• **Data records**
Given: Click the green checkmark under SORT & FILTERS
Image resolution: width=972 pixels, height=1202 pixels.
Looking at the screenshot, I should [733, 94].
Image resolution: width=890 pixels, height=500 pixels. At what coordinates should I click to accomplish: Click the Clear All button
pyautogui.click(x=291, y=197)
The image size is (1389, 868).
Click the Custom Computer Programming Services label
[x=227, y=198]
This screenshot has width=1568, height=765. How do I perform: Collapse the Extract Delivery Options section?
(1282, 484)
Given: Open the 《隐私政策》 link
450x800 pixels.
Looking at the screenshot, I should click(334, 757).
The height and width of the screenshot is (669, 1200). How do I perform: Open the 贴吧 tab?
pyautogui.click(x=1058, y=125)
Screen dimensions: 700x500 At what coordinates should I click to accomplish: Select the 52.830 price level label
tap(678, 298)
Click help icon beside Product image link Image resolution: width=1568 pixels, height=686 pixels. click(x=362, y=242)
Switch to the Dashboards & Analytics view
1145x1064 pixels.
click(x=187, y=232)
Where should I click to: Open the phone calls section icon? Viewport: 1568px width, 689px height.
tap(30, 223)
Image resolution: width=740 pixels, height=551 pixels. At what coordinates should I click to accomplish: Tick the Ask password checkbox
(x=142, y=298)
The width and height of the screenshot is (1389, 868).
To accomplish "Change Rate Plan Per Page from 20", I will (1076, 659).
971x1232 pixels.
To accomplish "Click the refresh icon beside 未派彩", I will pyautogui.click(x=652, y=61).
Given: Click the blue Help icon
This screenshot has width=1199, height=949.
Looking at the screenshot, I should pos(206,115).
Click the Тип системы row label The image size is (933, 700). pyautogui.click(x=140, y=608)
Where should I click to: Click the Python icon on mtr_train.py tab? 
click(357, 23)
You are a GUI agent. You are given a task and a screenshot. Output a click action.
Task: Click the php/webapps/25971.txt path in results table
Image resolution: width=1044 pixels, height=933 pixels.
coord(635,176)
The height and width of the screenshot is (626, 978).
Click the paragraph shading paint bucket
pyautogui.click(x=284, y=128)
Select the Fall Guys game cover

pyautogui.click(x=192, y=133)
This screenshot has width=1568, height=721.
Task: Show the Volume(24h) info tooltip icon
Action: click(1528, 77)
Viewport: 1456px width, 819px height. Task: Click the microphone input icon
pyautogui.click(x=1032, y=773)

• **Stated exercise**
Copy out all of the records above word for word, without changing anything.

• **Solved problem**
Given: Click the green checkmark under SORT & FILTERS
Image resolution: width=972 pixels, height=1202 pixels.
Looking at the screenshot, I should [733, 94].
Image resolution: width=890 pixels, height=500 pixels. At what coordinates should I click to accomplish: Click the Clear All button
pyautogui.click(x=291, y=197)
The image size is (1389, 868).
Click the Custom Computer Programming Services label
[x=227, y=198]
This screenshot has width=1568, height=765. How do I perform: Collapse the Extract Delivery Options section?
(1282, 484)
Given: Open the 《隐私政策》 link
450x800 pixels.
Looking at the screenshot, I should click(334, 757).
The height and width of the screenshot is (669, 1200). How do I perform: Open the 贴吧 tab?
pyautogui.click(x=1058, y=125)
Screen dimensions: 700x500 At what coordinates should I click to accomplish: Select the 52.830 price level label
tap(678, 298)
Click help icon beside Product image link Image resolution: width=1568 pixels, height=686 pixels. click(x=362, y=242)
Switch to the Dashboards & Analytics view
1145x1064 pixels.
click(x=187, y=232)
Where should I click to: Open the phone calls section icon? Viewport: 1568px width, 689px height.
tap(30, 223)
Image resolution: width=740 pixels, height=551 pixels. At what coordinates should I click to accomplish: Tick the Ask password checkbox
(x=142, y=298)
The width and height of the screenshot is (1389, 868).
To accomplish "Change Rate Plan Per Page from 20", I will (1076, 659).
971x1232 pixels.
To accomplish "Click the refresh icon beside 未派彩", I will pyautogui.click(x=652, y=61).
Given: Click the blue Help icon
This screenshot has width=1199, height=949.
Looking at the screenshot, I should pos(206,115).
Click the Тип системы row label The image size is (933, 700). pyautogui.click(x=140, y=608)
Where should I click to: Click the Python icon on mtr_train.py tab? 
click(357, 23)
You are a GUI agent. You are given a task and a screenshot. Output a click action.
Task: Click the php/webapps/25971.txt path in results table
Image resolution: width=1044 pixels, height=933 pixels.
coord(635,176)
The height and width of the screenshot is (626, 978).
Click the paragraph shading paint bucket
pyautogui.click(x=284, y=128)
Select the Fall Guys game cover

pyautogui.click(x=192, y=133)
This screenshot has width=1568, height=721.
Task: Show the Volume(24h) info tooltip icon
Action: click(1528, 77)
Viewport: 1456px width, 819px height. Task: Click the microphone input icon
pyautogui.click(x=1032, y=773)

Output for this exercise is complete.